Выбрать главу

А ещё есть я, - подумал он. - Единственный человек, которого ВВС хотят сделать счастливее всех остальных.

Он наблюдал, как покачивается её идеальная грудь, пока она продолжала вытираться полотенцем. Быстрый взгляд на мягкую соломенную поверхность её лобка чуть не сбил его с толку. Но он устал использовать людей, так же как он устал от того, что его часто использовали. Или это, или...

Может, я просто старею.

- Снимай штаны, - проговорила она сквозь знойную ухмылку. - Я подниму тебе настроение.

- Нет, правда. Слишком много мыслей крутится в голове, понимаешь?

Она стояла прямо, ошеломлённая.

- Ну... я впервые принимаю душ у клиента до того, как испачкаться в грязи.

- Я думал, тебе понравятся раскопки, - пошутил Фэррингтон. - Сколько ванных комнат ты видела с натуральной мраморной плиткой и золотой фурнитурой?

- Не много, - сказала она.

Однако очевидно, что она была оскорблена. Она начала надевать одежду прямо перед ним, поджав губы.

Почему это должно волновать его? Тем не менее Фэррингтон встал, подошёл к серебряной тележке и налил ей бoкал "Epernon" из обсидиановой чёрной бутылки со льдом.

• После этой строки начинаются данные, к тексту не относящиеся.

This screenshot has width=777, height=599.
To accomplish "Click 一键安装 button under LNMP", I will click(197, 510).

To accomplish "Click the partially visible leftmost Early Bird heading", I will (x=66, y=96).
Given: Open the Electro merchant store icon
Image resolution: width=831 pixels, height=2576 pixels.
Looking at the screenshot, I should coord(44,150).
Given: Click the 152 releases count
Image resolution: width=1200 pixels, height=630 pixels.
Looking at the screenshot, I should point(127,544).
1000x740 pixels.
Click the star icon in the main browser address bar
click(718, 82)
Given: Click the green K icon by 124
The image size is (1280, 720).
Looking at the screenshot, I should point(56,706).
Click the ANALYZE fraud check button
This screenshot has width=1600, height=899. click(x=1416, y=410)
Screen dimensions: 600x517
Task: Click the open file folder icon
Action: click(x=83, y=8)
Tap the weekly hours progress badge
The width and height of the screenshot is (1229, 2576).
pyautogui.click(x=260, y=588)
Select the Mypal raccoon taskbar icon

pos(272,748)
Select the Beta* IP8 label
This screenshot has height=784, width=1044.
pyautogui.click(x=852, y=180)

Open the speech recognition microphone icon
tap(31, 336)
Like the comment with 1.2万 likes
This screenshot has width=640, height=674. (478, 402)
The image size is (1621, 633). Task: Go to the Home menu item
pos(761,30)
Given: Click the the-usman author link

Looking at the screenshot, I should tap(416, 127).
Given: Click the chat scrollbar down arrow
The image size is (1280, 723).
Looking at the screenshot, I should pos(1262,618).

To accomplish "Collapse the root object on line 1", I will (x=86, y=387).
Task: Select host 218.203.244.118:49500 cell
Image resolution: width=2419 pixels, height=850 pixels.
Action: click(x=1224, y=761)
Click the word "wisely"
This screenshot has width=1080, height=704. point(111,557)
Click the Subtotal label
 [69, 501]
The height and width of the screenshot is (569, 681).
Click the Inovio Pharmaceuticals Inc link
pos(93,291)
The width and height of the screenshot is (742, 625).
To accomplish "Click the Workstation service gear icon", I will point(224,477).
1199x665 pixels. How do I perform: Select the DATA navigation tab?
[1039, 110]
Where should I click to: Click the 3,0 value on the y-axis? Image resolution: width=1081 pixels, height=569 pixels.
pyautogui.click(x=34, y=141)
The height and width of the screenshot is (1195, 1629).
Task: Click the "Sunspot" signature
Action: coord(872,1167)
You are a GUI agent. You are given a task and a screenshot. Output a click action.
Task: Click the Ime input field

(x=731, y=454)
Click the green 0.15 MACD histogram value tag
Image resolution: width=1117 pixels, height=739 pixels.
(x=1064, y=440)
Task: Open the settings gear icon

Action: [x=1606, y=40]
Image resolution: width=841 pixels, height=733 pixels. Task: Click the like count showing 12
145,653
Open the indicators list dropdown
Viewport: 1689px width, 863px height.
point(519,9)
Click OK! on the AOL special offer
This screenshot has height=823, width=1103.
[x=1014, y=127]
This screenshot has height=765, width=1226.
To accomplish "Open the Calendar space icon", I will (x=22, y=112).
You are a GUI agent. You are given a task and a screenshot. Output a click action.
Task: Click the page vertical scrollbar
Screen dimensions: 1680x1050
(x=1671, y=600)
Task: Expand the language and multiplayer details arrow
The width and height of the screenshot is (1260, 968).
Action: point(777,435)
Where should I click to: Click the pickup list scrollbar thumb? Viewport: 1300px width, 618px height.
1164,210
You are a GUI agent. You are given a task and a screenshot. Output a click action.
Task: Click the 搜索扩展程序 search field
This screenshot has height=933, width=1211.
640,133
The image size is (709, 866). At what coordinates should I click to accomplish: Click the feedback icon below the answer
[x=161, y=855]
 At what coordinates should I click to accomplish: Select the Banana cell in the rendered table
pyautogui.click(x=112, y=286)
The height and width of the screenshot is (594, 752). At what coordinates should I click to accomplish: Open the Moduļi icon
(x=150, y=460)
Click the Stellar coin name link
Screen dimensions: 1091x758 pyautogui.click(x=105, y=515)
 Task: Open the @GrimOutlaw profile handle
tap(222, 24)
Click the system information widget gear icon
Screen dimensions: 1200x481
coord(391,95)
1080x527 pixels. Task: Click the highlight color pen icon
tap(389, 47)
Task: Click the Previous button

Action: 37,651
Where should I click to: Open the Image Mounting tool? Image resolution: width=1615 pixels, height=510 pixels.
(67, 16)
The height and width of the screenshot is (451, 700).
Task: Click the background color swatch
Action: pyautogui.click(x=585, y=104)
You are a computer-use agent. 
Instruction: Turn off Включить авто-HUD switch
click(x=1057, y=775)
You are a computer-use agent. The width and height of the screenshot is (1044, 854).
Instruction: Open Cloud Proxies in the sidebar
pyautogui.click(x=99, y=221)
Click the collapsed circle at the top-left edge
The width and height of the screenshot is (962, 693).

- Они всегда приносят мне эти изысканные вина, когда у меня, э-э-э... гости, - сказал он и передал ей бокал.

Некоторое время она смотрела на его руки, затем взяла его.

- А ты не будешь?

- Нет, - сказал он. - Я не пью. Я бросил пить в 1975 году, когда Зиап[1] взял Сайгон. К тому времени я выпил достаточно, чтобы заправить бензоколонку.

- Боже, это замечательно, - прокомментировала она, потягивая. Затем она взяла бутылку. - Господи, оно было разлито в 1914 году!

- Тебе оно нравится?

- Ну да, но...

Фэррингтон снова запихнул в него пробку, положил в пакет.

- Возьми его. Угости друзей.

- Ну, что ж, спасибо, - она была ошарашена - на всю ночь.

Фэррингтон предположил, что начальники уже заплатили ей за это тысячу долларов. Это были обычные деньги.

- Но мне очень жаль, - сказал он, - об остальном. Спасибо, что зашла.

Женщина выглядела сбитой с толку из-за взъерошенных каштановых волос.

- Они заплатили мне, чтобы я осталась до утра.

- Что ж, сегодня твоя счастливая ночь. Ты рано уезжаешь.

Она моргнула, в её глазах появилось непонимание.

- Есть что-то...

- С тобой всё в порядке, - сказал он. - Просто у меня сегодня месячные.

Она не рассмеялась.

- Сержант попросит водителя отвезти тебя домой, - сказал Фэррингтон.

Она пожала плечами.

- Это твои деньги.

Не совсем, это налогоплательщиков.

- Я рад, что тебе понравилось вино. Но позволь мне кое-что спросить, - челюсть Фэррингтона заскрипела. Он посмотрел на неё, затем поднял свои руки в странных рукавицах. - Разве ты не собираешься спросить... об этом?

- Они сказали мне ничего не спрашивать.

Конечно. О чём он думал?

- Спокойной ночи... и береги себя.

Он проводил её и запер за ней богато украшенные двойные двери.

Правильно, милая. Сегодня твоя счастливая ночь... а завтра - мой счастливый день.

Он смотрел в зеркало над комодом "Hepplewhite"[2]. Мелькнуло изображение, и он увидел себя на десять лет моложе: держит решётку-гриль во внутреннем дворике своего дома на Оксен-Хилл. Его улыбающаяся жена приносит тарелку картофельного салата к столу для пикника. Его идеальная маленькая дочка играет в песочнице.

Затем образ растворился в дымке и появилось резкое лицо, смотрящее на него.

Странные чёрные рукавицы коснулись медных ручек комода. Он выдвинул ящик, источающий кедровый запах старого дерева. Фотография его жены в рамке, как всегда, оставалась перевёрнутой. Он не мог смотреть на неё, но и не мог выбросить. Однако рядом с этой фотографией лицевой стороной вверх лежала другая, 70-х годов: майор Фэррингтон в лётном костюме стоит на трапе своего "Harrier V8B". Он был удивлён, что они позволили ему оставить её себе; любая его фотография была засекречена.

Его лицо было засекречено. Все файлы его существования были официально удалены.

Я удалён, - подумал он.

- Командный дух, - прошептал он себе. - Разве это не великий подвиг?

Он уставился на оставшееся содержимое ящика - безделушки. Медаль «Пурпурное сердце», три медали «Серебряная звезда», крест «За выдающиеся заслуги», почётная медаль Конгресса, которую Джимми Картер повесил ему на шею.